Task to complete: Reproduce the data below word for word, starting with the line that contains "Open the 95 Quotes list" and continuing through the line that contains "Screen dimensions: 598x463".

— BEGIN Records to use —

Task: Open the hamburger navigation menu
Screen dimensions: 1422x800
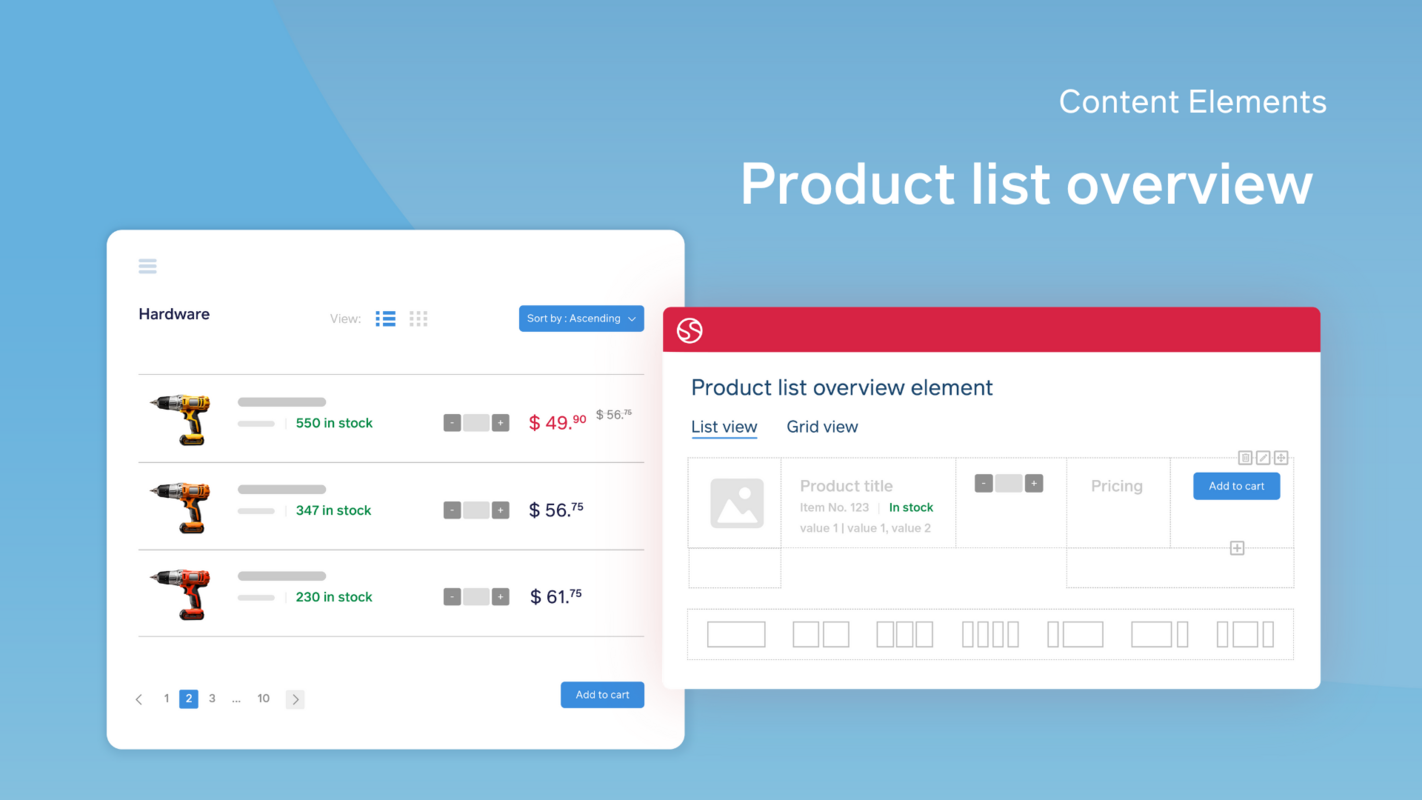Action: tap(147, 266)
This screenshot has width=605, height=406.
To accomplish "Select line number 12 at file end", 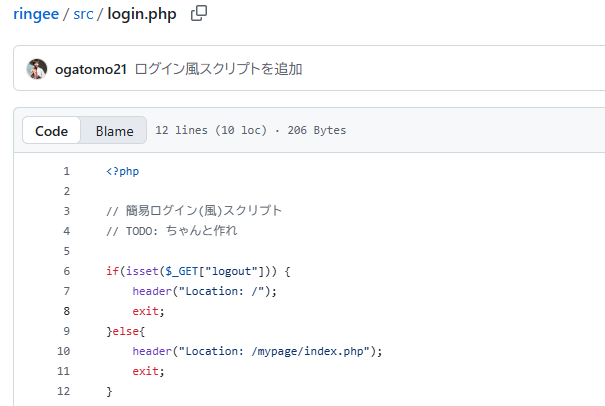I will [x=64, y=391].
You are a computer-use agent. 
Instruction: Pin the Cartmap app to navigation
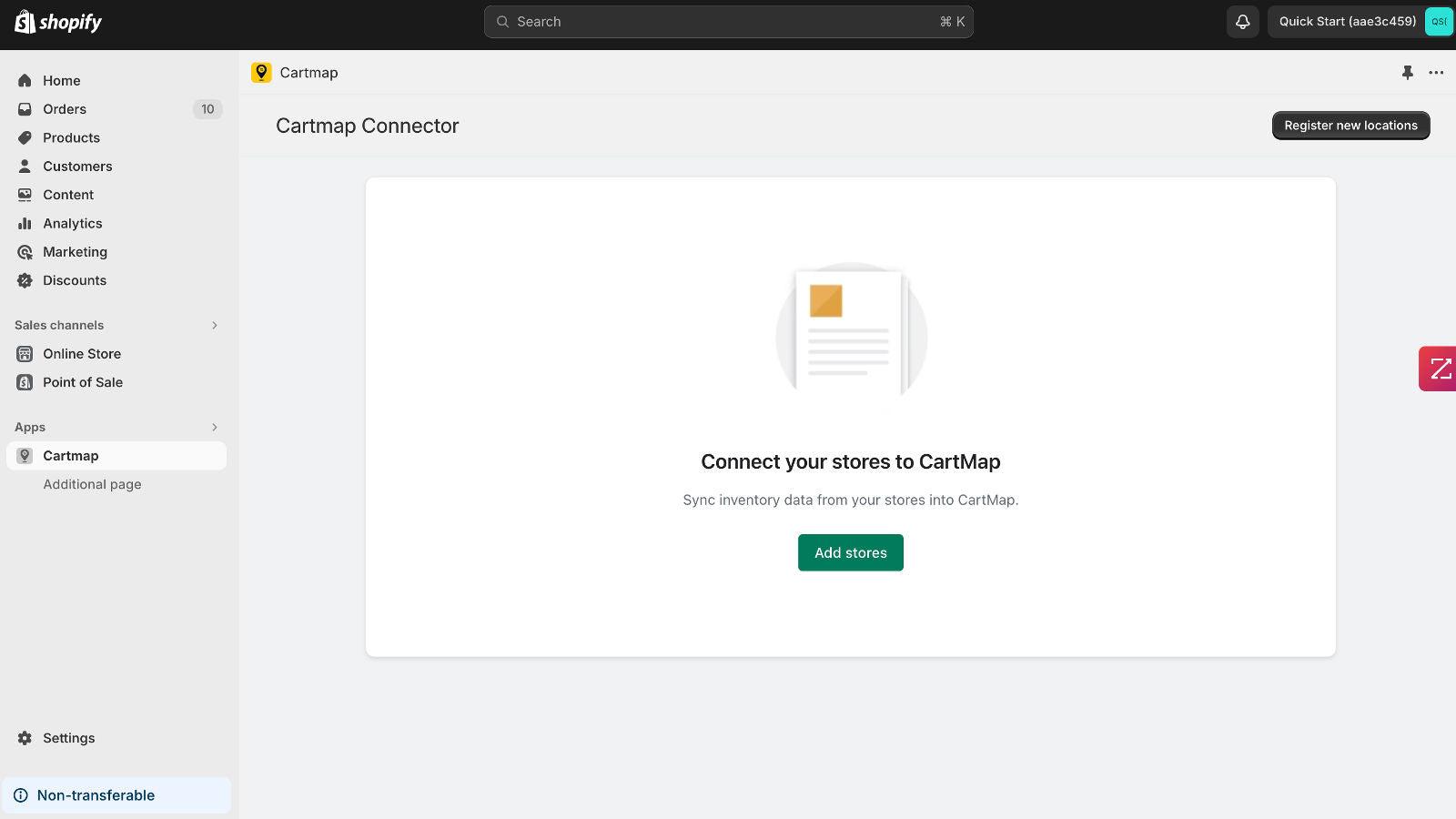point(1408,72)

— END Records to use —
— BEGIN Records to use —

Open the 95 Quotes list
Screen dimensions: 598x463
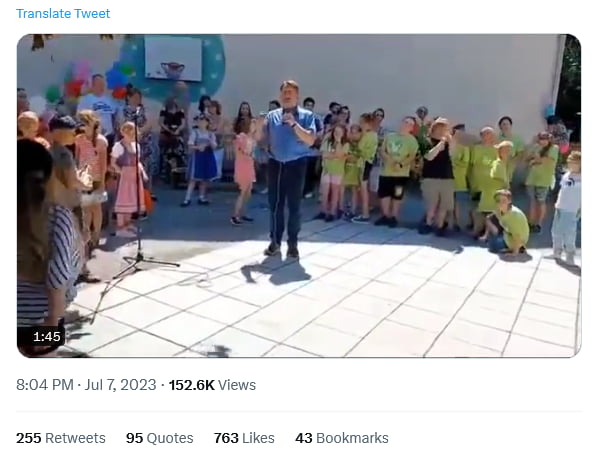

— END Records to use —

Expected answer:
Open the 95 Quotes list
Screen dimensions: 598x463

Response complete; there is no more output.